FRAGMENT TEKSTU >>
┄┄┄┄┄┄┄┄┄┄┄┄┄┄┄┄┄┄┄┄
Skocz do zawartości

Skyfall (2012), Sam Mendes


Nolaan

Polecane posty

Niestety, oglądając Skyfall miałem przez cały seans wrażenie "amerykańskości" filmu. Co rusz atakowało mnie przekonanie, że Bond jest bardziej Ethanem Huntem niż agentem Jej Królewskiej Mości (ciekawostka nie na temat - wiecie, że Alfred Pennyworth był agentem MI6?). Zawsze oglądając filmy o Bondzie był momenty, w których mówiłem sobie -"taaak, to jest zwykły brytol". W Skyfall tego nie czułem. Owszem doceniam nawiązania do poprzednich odsłon (wybuchający długopis, kilka zabawnych dialogów, no i ten Aston Martin DB5!), doceniam zgrabne, aczkolwiek mało subtelne pokazanie odejścia "starej szkoły" w niebyt. Ale te parę fragmentów wiosny nie czyni. Czarny charakter moim zdaniem stanowczo przeszarżowany aktorsko przez Bardema, Judy Dench zbyt ckliwa momentami, mnóstwo idiotyzmów w fabule (ale no jak, JAK doświadczony agent, szefowa agencji, i stary myśliwy mogli uciekać przed złymi nocą z włączonymi latarkami, którymi machali na wszystkie strony, środkiem pola? no jak?). Ale ogólnie takie 7/10 bo sprawnie zrealizowany i znakomity pościg na początku - Znakomity!

Link do komentarza
Udostępnij na innych stronach

Opcji spoiler to bozia nie nauczyła używać?

A czarny charakter jest zrealizowany genialnie, zupełnie tak samo jak w Batmanie, w końcu główny zły ma swoja osobowość, charyzmę, a nie jest takim samym pionkiem jak w innych filmach.

Link do komentarza
Udostępnij na innych stronach

Akurat czarny charakter został zaprezentowany świetnie. Nie jest to kolejny chory na władzę osobnik, a facet z osobistymi rachunkami do wyrównania, świetnie zarysowaną przeszłością i do tego zagrany fenomenalnie. Nie rozumiem określenia "przeszarżowany aktorsko".
┄┄┄┄┄┄┄┄┄┄┄┄┄┄┄┄┄┄┄┄
ZADANIE 1 >> Zwróć bez zmian fragment tekstu o filmie Skyfall. Zacznij od słów "Opcji spoiler to" i zakończ na słowach "w innych filmach.".
┄┄┄┄┄┄┄┄┄┄┄┄┄┄┄┄┄┄┄┄
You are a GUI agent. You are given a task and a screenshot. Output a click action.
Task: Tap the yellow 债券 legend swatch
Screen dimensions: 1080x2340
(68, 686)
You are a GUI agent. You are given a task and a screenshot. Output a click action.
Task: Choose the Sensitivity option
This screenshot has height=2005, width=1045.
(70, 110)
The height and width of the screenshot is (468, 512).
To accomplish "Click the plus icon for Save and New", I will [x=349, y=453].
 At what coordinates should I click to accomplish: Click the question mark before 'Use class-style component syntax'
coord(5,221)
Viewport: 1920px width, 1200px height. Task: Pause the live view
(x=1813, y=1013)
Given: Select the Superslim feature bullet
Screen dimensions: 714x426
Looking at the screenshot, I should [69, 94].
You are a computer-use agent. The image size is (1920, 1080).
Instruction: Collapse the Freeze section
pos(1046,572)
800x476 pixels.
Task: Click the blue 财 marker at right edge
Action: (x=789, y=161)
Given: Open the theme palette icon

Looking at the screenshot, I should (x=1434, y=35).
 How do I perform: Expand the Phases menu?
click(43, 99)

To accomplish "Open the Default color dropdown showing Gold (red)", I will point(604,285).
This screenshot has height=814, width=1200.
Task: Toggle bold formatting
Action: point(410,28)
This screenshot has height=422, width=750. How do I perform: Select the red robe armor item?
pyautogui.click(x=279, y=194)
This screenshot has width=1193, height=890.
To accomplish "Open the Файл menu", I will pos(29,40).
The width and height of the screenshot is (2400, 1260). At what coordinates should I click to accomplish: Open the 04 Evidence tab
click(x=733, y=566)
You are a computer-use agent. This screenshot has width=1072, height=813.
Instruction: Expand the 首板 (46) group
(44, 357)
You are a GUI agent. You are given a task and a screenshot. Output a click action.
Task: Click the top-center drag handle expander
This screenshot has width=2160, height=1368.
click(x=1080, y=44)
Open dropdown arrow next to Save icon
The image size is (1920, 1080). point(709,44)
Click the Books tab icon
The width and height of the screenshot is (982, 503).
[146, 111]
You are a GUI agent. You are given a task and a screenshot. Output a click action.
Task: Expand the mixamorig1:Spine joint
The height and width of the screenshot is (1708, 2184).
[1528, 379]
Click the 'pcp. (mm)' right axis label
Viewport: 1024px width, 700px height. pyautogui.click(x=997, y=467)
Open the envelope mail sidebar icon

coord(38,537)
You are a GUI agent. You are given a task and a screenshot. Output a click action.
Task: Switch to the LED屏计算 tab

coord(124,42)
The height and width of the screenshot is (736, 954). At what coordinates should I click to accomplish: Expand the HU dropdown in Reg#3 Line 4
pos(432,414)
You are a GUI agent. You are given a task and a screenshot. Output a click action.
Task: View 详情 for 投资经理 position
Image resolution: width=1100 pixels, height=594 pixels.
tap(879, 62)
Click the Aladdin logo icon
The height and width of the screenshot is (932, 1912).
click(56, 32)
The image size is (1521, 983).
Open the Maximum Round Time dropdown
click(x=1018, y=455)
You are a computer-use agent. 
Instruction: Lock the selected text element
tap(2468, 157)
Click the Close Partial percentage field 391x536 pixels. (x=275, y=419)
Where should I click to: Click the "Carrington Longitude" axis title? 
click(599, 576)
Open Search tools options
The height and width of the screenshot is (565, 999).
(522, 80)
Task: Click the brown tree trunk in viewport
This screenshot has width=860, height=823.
┄┄┄┄┄┄┄┄┄┄┄┄┄┄┄┄┄┄┄┄
ZADANIE 2 >> Przepisz dokładnie wiersze wykazu od tego, który zawiera "The height and width of the screenshot is (736, 954).", do tego, który zawiera "Click the Close", włącznie z obydwoma.

ODPOWIEDŹ 1 >>
Opcji spoiler to bozia nie nauczyła używać?

A czarny charakter jest zrealizowany genialnie, zupełnie tak samo jak w Batmanie, w końcu główny zły ma swoja osobowość, charyzmę, a nie jest takim samym pionkiem jak w innych filmach.

ODPOWIEDŹ 2 >>
The height and width of the screenshot is (736, 954). At what coordinates should I click to accomplish: Expand the HU dropdown in Reg#3 Line 4
pos(432,414)
You are a GUI agent. You are given a task and a screenshot. Output a click action.
Task: View 详情 for 投资经理 position
Image resolution: width=1100 pixels, height=594 pixels.
tap(879, 62)
Click the Aladdin logo icon
The height and width of the screenshot is (932, 1912).
click(56, 32)
The image size is (1521, 983).
Open the Maximum Round Time dropdown
click(x=1018, y=455)
You are a computer-use agent. 
Instruction: Lock the selected text element
tap(2468, 157)
Click the Close Partial percentage field 391x536 pixels. (x=275, y=419)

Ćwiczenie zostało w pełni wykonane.